Lee Cataldi

Lee Cataldi (born 1942) is a contemporary Australian poet and linguist.

Cataldi was born in Sydney during World War II when, owing to her Italian heritage, she was technically an 'enemy alien'.[1] As a child she lived in Hobart, moving back to Sydney for university. Cataldi has worked as a teacher and a linguist, on Indigenous Australian languages in Halls Creek, Alice Springs and Balgo. In the late sixties she travelled to Italy and England where she became a socialist, inspired by the May 1968 uprising in France.

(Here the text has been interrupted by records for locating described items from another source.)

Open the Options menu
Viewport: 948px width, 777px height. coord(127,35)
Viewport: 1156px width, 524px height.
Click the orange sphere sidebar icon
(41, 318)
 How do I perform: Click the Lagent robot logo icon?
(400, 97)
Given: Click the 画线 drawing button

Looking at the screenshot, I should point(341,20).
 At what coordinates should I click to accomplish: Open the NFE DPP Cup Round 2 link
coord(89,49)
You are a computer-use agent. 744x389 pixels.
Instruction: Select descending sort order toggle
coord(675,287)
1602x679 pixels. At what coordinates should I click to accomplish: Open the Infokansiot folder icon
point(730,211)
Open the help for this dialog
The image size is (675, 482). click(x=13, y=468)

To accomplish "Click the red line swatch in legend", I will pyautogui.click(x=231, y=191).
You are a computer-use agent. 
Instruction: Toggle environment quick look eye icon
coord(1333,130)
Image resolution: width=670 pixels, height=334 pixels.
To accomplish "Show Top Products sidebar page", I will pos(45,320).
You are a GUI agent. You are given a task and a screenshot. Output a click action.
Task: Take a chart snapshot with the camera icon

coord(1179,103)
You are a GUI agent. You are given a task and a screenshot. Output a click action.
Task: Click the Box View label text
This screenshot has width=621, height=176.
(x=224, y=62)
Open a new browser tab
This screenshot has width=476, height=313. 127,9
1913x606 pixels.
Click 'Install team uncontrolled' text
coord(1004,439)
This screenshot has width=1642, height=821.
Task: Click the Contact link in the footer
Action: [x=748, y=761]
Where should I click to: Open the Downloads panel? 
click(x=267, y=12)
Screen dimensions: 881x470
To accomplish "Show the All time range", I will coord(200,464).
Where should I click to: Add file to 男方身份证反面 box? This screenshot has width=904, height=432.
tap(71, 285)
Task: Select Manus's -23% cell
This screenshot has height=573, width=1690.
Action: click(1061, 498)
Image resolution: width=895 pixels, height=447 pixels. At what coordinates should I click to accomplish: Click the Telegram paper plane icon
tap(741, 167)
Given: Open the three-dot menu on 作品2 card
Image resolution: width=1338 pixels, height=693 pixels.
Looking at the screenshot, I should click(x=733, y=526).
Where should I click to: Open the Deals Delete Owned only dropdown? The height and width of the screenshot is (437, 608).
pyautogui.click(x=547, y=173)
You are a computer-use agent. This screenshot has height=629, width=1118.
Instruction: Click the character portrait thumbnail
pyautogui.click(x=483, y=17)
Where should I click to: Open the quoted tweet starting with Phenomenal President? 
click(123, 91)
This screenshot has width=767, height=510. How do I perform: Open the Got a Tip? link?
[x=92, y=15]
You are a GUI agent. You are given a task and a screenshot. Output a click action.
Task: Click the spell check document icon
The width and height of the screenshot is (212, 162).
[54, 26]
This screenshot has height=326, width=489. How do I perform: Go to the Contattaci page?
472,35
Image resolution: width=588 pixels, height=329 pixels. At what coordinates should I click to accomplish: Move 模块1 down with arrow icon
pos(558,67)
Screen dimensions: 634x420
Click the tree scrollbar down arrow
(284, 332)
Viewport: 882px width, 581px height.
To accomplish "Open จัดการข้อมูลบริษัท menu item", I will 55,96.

Cataldi's first book of poems, Invitation to a Marxist lesbian party, was published in 1978, winning the Anne Elder Memorial Prize in that year. Women who live on the ground (1990) received the Human Rights and Equal Opportunity Commission Poetry Award; it was also short-listed for the NWS Literary Prizes. Race against time (1998) won the 1999 Kenneth Slessor Prize for Poetry.[2] In 1998 Cataldi travelled to Madras, India, for an Asialink Literature Residency.[3] She currently lives in South Australia.

Bibliography

Poetry

  • Invitation to a Marxist lesbian party, Wild & Woolley, 1978.
  • Women who live on the ground: Poems, 1978-1988, Penguin Australia, 1990.
  • Race against time: Poems, Penguin Australia, 1998.

Non-fiction

  • Warlpiri Dreamings and Histories: Newly Recorded Stories from the Aboriginal Elders of Central Australia. Coll. and trans. with Peggy Rockman Napaljarri, Schwartz, 2003. ISBN 0-7619-8992-7

Criticism

  • Spurr, Barry 1994. The poetry of Lee Cataldi. ISBN 0-646-17733-8

References

  1. "Lee Cataldi (1942 - )". Thylazine. Archived from the original on 2006-10-04. Retrieved 2007-03-11.
  2. "1990 Human Rights Medal and Awards". Human Rights and Equal Opportunity Commission. Archived from the original on 2007-02-16. Retrieved 2007-03-11.
  3. "Literature Past Residents - India". Asialink (University of Melbourne). 2006-11-24. Archived from the original on 2007-06-17. Retrieved 2007-03-11.